Alangkah baiknya melakukan hal yang kongkrit seperti para sineas Filosofi Kopi tersebut. Kopi ternyata mempunyai sisi filosofi, untuk jelasnya bisa baca cerpen karya Dewi Lestari tersebut dan menonton filmnya. Sesempurnanya kopi yang dibuat masih tidak bisa menghilangkan rasa pahitnya, begitulah kira-kira beberapa makna yang didapat.
Bisa jadi bukan maksud Starbucks memberikan rasa "pahit" terutama untuk konteks Indonesia. Perbedaan budaya barat dan timur turut mempengaruhinya. Satu cocok di belahan lain namun tidak di belahan lainnya, begitu sebaliknya.

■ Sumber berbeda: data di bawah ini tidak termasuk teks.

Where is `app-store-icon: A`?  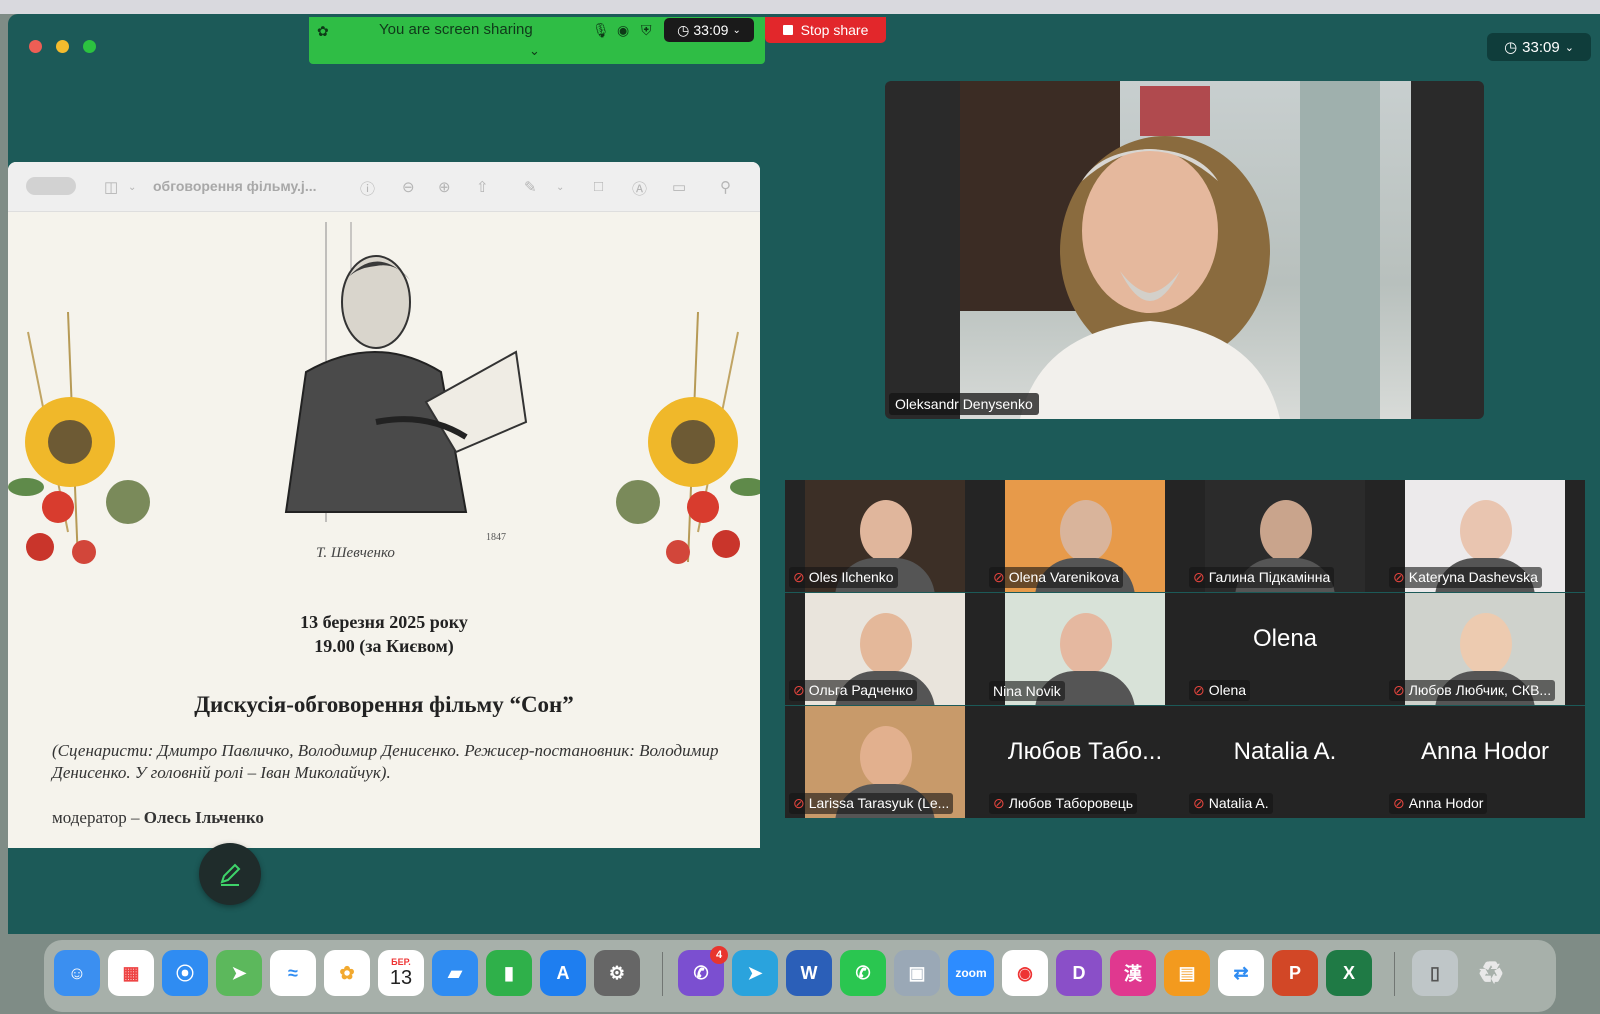 app-store-icon: A is located at coordinates (563, 973).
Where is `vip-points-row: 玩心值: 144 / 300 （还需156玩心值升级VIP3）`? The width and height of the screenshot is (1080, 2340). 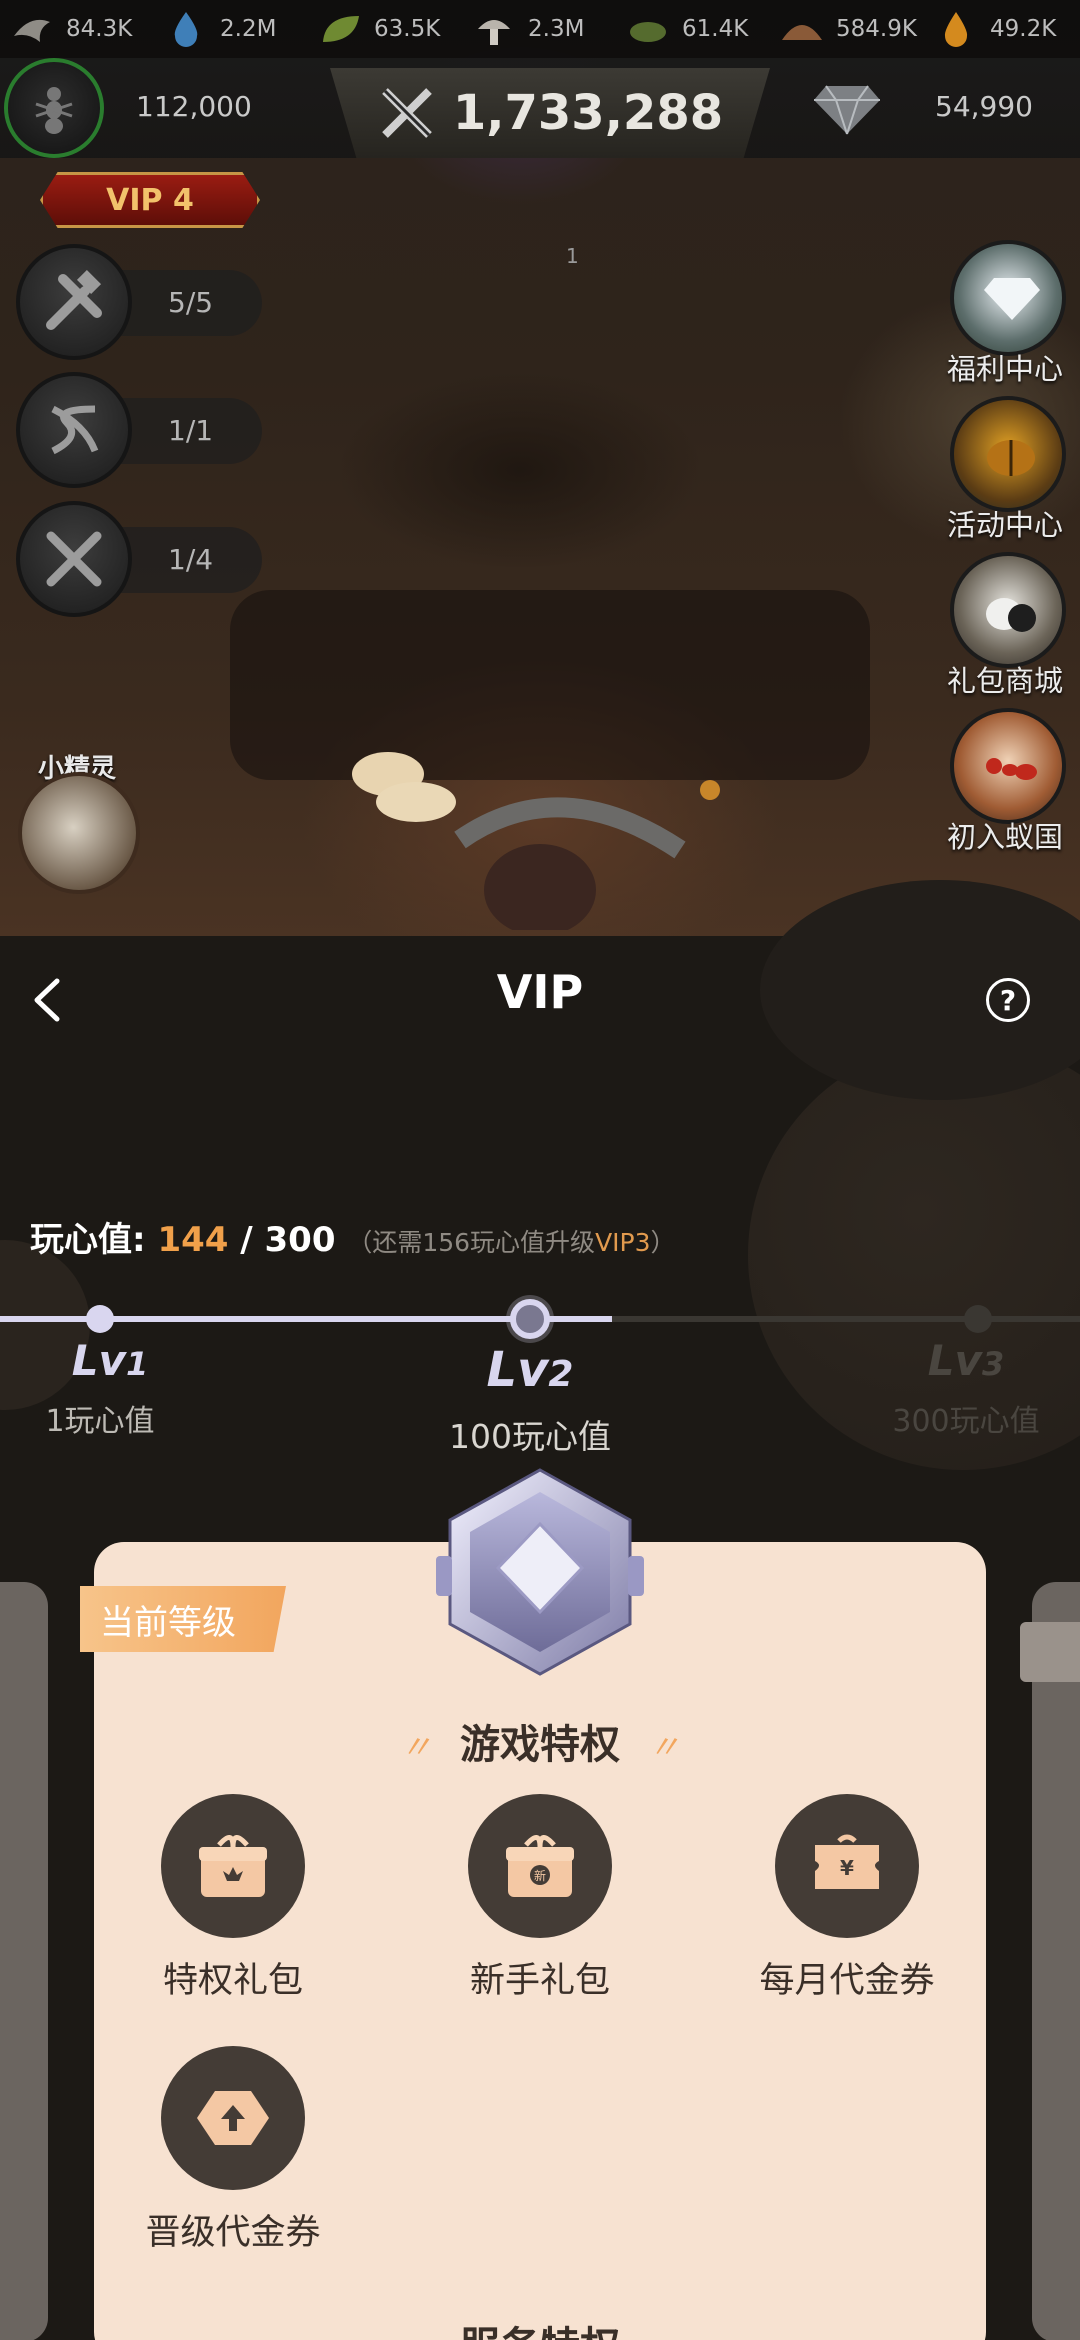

Bisa jadi rasa "pahit" itu pula yang dirasakan Muhammadiyah atas isu LGBT yang begitu sensitif yang kemudian bereaksi kurang proporsional. Yang diharapkan adalah jangan sampai kedua "gajah" itu bertarung (Starbucks dan Muhammadiyah) penyebabkan "pelanduk" itu mati paling tidak menjadi korban, dalam hal ini petani kopi yang akan merasakan rasa "pahit" itu.